Les usines d’éoliennes à nouveau contraintes de fermer en Espagne

Print Friendly, PDF & Email
Crédit : Gamesa

La plupart des usines d’éoliennes en Espagne ont dû à nouveau fermer leurs portes lundi 30 mars suite à la publication au Journal Officiel espagnol du décret 10/2020 qui interdit la conduite de toute activité économique « non-essentielle » jusqu’au 9 avril. Les sites de maintenance et ceux produisant des pièces de rechange peuvent poursuivre leur activité en respectant des règles sanitaires strictes.

Siemens Gamesa maintient 4 sites sur 12

Très implanté outre-Pyrénées, le turbinier Siemens Gamesa a stoppé hier la production de ...

six usines (Ágreda, As Somozas, Asteasu, Burgos, Lerma, Benisanó) sur les douze qu’il compte dans le pays. Les fabriques d’Aoiz et San Fernando de Henares avaient déjà été arrêtées en raison de cas potentiels de Covid-19 parmi les employés. Seules restent en activité les sites de Reinosa, Cuenca, Mungia et Sigüeiro car ils sont dédiés à la production de pièces de rechange pour assurer la maintenance des parcs éoliens. Cette activité a été jugée essentielle pour assurer la continuité de l’approvisionnement électrique du pays. Il faut dire que l’énergie éolienne y représente une part significative de la production électrique : 21,5% en 2019 selon les données de Red Electrica de España, le gestionnaire de réseau. Les opérations de maintenance sur site se poursuivent.

A noter également que les travaux de construction de certains parcs continuent pour « éviter d’éventuels dommages sur les installations et les risques d’accidents », indique le groupe dans un communiqué. Il précise que des protocoles de sécurité stricts ont été instaurés pour préserver la santé des ouvriers.

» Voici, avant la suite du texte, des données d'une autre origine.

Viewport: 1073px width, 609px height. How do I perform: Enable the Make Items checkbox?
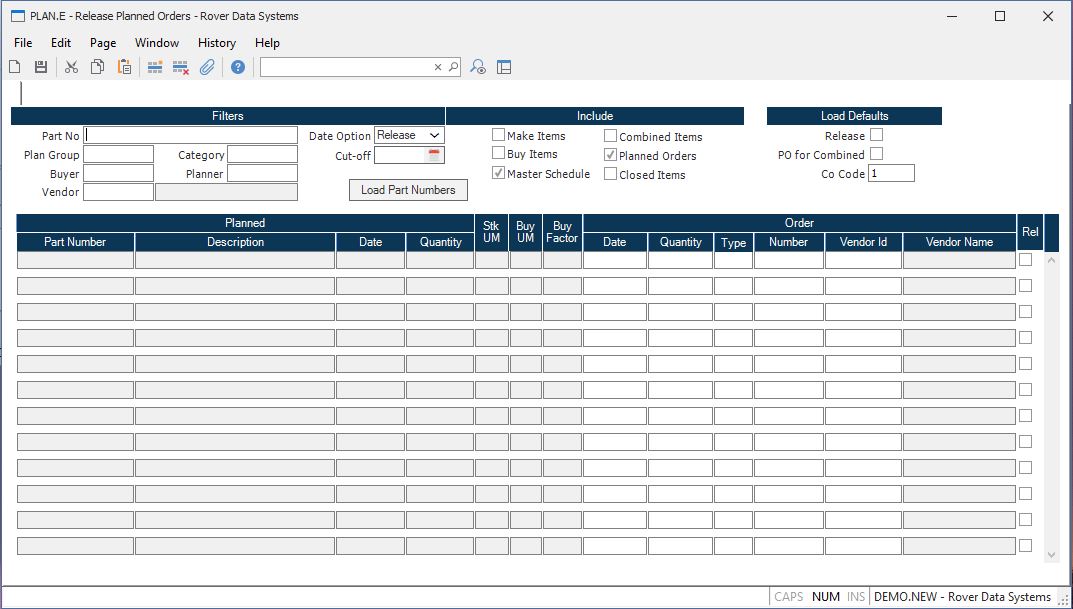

Nouvelle polémique à Daimiel

La situation semble plus confuse sur les sites de Vestas à Daimiel (pales) et Viveiro (panneaux de contrôle). Bien que le groupe danois ait affirmé dans un premier temps avoir mis à l’arrêt ses usines, des syndicats ont dénoncé la poursuite de l’activité le 30 mars. L’entreprise a dû expliquer avoir « lancé une procédure d’arrêt contrôlée qui nécessitait de nombreuses heures ». Le site de Viveiro a finalement bel et bien été fermé lundi à 22h mais celui de Daimiel garde une certaine activité. Les allers et venues observées par les syndicats sur le site correspondraient à un groupe de 25 salariés volontaires, soit 7% de l’effectif total, qui assurent la transition. Finalement, Vestas a indiqué dans un communiqué que durant la période du 30 mars au 9 avril, ces 25 personnes continueraient à opérer en quatre équipes afin d’assurer « les services pour minimiser l’impact disproportionné sur la chaîne de d’approvisionnement », rapporte Europa Press.